TASK OBJECTIVE: In the entries below, find the line with "Email (875, 1146)" and the line with "Impressum (943, 2446)". Print those two and everything between them exactly, and nothing else.
[EXCERPTED DATA]
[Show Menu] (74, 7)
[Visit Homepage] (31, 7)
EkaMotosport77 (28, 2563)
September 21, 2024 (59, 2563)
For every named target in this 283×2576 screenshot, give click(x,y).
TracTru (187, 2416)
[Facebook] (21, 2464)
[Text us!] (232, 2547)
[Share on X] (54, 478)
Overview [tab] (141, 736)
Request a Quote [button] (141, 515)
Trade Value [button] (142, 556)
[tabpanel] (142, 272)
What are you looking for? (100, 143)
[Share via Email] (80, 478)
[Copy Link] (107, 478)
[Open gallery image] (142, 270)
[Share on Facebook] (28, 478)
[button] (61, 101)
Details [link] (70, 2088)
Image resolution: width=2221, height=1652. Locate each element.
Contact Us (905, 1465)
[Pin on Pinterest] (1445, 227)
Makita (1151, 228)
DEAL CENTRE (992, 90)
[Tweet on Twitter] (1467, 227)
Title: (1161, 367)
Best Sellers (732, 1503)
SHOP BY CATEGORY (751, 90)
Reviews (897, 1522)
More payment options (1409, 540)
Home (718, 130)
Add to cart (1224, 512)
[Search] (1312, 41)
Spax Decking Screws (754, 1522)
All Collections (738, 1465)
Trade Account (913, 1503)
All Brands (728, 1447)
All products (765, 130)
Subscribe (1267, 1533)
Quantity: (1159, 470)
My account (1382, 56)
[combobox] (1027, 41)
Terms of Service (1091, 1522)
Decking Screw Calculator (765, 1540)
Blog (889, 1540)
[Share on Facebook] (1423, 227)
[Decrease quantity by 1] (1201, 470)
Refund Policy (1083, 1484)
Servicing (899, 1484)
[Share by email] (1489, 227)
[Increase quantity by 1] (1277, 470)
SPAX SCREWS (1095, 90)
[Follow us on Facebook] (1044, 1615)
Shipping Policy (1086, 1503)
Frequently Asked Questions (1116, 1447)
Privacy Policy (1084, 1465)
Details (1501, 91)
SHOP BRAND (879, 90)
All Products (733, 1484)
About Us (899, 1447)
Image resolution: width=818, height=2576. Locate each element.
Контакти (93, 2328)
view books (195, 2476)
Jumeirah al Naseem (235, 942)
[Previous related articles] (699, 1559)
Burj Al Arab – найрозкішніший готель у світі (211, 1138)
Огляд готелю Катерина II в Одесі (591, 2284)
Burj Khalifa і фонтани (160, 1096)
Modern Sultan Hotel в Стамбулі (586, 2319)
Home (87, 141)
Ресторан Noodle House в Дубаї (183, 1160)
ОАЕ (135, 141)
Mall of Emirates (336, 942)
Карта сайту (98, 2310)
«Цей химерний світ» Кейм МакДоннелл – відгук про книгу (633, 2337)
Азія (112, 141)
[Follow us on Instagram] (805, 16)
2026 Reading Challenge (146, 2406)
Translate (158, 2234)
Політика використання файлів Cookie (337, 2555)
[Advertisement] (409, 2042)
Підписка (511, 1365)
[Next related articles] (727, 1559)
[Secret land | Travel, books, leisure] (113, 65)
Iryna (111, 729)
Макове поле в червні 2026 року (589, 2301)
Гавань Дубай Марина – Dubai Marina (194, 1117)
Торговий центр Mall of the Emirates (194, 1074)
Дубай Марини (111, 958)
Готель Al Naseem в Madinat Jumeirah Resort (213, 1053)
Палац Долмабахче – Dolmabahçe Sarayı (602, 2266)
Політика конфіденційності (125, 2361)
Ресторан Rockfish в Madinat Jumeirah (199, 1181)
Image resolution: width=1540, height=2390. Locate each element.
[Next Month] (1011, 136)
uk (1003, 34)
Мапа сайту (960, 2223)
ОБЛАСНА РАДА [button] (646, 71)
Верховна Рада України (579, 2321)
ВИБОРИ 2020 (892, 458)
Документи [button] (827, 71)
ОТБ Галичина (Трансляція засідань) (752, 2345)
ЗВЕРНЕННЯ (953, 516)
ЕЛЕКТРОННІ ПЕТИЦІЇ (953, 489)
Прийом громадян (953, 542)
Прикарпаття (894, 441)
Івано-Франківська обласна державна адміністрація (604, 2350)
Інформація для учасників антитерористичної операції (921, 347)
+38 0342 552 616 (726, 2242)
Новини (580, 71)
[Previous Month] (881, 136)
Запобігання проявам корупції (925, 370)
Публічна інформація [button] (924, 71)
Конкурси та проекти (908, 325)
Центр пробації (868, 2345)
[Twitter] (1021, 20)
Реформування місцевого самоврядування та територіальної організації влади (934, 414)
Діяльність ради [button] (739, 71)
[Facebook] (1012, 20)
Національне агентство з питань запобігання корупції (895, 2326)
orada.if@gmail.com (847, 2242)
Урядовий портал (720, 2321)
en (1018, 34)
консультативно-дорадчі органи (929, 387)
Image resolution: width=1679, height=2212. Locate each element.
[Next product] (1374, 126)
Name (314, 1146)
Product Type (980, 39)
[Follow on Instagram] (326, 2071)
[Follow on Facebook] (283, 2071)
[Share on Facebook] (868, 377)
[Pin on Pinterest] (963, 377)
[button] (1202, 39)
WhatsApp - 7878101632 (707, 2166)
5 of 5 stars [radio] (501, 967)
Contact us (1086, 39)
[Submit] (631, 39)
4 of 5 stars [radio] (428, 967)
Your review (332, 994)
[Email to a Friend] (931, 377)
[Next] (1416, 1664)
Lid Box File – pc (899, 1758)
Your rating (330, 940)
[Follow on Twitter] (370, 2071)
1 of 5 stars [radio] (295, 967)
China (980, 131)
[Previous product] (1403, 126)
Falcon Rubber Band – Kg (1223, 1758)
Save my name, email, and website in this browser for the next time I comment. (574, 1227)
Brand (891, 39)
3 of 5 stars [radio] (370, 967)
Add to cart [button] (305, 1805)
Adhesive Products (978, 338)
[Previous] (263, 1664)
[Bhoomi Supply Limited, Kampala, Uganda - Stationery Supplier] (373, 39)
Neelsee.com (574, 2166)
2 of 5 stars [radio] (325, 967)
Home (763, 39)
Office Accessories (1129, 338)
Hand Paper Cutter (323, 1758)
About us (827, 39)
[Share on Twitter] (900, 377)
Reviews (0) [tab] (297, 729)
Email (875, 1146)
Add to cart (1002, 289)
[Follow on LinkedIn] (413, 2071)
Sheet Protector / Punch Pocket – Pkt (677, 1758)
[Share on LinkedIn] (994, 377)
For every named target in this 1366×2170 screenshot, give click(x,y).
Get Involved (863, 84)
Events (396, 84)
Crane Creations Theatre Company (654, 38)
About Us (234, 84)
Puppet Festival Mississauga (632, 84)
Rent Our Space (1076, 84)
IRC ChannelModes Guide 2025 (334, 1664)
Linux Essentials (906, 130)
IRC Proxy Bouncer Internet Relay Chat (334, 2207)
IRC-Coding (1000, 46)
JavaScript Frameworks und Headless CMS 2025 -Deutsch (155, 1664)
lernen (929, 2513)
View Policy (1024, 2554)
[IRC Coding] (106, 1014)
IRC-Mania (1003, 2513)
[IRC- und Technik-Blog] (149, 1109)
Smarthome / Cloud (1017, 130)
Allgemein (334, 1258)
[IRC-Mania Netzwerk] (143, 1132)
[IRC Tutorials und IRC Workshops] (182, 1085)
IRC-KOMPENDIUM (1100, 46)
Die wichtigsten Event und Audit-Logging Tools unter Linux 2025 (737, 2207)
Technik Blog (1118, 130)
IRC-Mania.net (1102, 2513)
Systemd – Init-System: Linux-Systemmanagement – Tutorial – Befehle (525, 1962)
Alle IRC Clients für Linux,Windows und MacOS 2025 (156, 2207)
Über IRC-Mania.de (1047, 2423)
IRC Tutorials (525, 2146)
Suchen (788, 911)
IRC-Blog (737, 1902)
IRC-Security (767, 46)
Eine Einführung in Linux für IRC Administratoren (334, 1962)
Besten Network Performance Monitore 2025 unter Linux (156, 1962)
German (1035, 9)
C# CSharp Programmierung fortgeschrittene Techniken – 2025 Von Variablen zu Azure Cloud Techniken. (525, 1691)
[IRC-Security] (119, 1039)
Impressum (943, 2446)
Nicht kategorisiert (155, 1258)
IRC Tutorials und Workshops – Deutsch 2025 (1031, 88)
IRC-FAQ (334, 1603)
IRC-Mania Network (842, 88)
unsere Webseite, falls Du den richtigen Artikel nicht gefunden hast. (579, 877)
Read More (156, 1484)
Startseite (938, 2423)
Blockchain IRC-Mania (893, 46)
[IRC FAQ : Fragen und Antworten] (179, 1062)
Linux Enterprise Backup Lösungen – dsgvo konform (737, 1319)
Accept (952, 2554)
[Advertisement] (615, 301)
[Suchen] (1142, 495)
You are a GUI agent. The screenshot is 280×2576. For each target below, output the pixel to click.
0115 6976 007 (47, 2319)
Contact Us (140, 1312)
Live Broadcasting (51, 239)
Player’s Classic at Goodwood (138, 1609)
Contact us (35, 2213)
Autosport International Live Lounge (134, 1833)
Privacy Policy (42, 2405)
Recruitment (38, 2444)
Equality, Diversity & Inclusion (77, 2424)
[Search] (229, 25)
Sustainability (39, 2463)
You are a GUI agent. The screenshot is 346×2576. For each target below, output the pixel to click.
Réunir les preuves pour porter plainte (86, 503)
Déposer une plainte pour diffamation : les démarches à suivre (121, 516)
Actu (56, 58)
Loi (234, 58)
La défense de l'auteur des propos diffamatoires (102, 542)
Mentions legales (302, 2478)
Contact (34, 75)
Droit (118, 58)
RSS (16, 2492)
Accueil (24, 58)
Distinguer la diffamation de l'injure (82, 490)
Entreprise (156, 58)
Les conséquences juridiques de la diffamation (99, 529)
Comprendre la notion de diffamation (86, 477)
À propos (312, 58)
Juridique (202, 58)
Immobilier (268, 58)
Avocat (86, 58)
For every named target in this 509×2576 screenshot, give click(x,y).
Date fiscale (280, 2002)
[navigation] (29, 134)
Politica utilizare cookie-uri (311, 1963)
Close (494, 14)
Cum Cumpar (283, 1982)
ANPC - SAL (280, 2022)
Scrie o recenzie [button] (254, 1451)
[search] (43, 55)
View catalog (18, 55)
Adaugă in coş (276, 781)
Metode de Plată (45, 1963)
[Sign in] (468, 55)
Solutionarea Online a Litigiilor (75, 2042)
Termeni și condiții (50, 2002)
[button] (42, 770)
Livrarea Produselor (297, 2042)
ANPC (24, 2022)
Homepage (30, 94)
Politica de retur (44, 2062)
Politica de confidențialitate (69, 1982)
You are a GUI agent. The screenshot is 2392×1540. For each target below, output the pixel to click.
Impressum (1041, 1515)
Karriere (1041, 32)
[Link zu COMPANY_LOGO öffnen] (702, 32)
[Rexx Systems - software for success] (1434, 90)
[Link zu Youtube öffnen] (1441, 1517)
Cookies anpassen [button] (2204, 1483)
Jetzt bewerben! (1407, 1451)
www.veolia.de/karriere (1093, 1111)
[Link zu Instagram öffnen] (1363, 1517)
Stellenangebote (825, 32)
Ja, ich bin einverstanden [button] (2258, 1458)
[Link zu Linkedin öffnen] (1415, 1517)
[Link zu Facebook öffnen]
[/EXCERPTED DATA]
ANSWER TO THIS EXERCISE:
Email (875, 1146)
Add to cart (1002, 289)
[Follow on LinkedIn] (413, 2071)
Sheet Protector / Punch Pocket – Pkt (677, 1758)
[Share on LinkedIn] (994, 377)
For every named target in this 1366×2170 screenshot, give click(x,y).
Get Involved (863, 84)
Events (396, 84)
Crane Creations Theatre Company (654, 38)
About Us (234, 84)
Puppet Festival Mississauga (632, 84)
Rent Our Space (1076, 84)
IRC ChannelModes Guide 2025 (334, 1664)
Linux Essentials (906, 130)
IRC Proxy Bouncer Internet Relay Chat (334, 2207)
IRC-Coding (1000, 46)
JavaScript Frameworks und Headless CMS 2025 -Deutsch (155, 1664)
lernen (929, 2513)
View Policy (1024, 2554)
[IRC Coding] (106, 1014)
IRC-Mania (1003, 2513)
[IRC- und Technik-Blog] (149, 1109)
Smarthome / Cloud (1017, 130)
Allgemein (334, 1258)
[IRC-Mania Netzwerk] (143, 1132)
[IRC Tutorials und IRC Workshops] (182, 1085)
IRC-KOMPENDIUM (1100, 46)
Die wichtigsten Event und Audit-Logging Tools unter Linux 2025 (737, 2207)
Technik Blog (1118, 130)
IRC-Mania.net (1102, 2513)
Systemd – Init-System: Linux-Systemmanagement – Tutorial – Befehle (525, 1962)
Alle IRC Clients für Linux,Windows und MacOS 2025 (156, 2207)
Über IRC-Mania.de (1047, 2423)
IRC Tutorials (525, 2146)
Suchen (788, 911)
IRC-Blog (737, 1902)
IRC-Security (767, 46)
Eine Einführung in Linux für IRC Administratoren (334, 1962)
Besten Network Performance Monitore 2025 unter Linux (156, 1962)
German (1035, 9)
C# CSharp Programmierung fortgeschrittene Techniken – 2025 Von Variablen zu Azure Cloud Techniken. (525, 1691)
[IRC-Security] (119, 1039)
Impressum (943, 2446)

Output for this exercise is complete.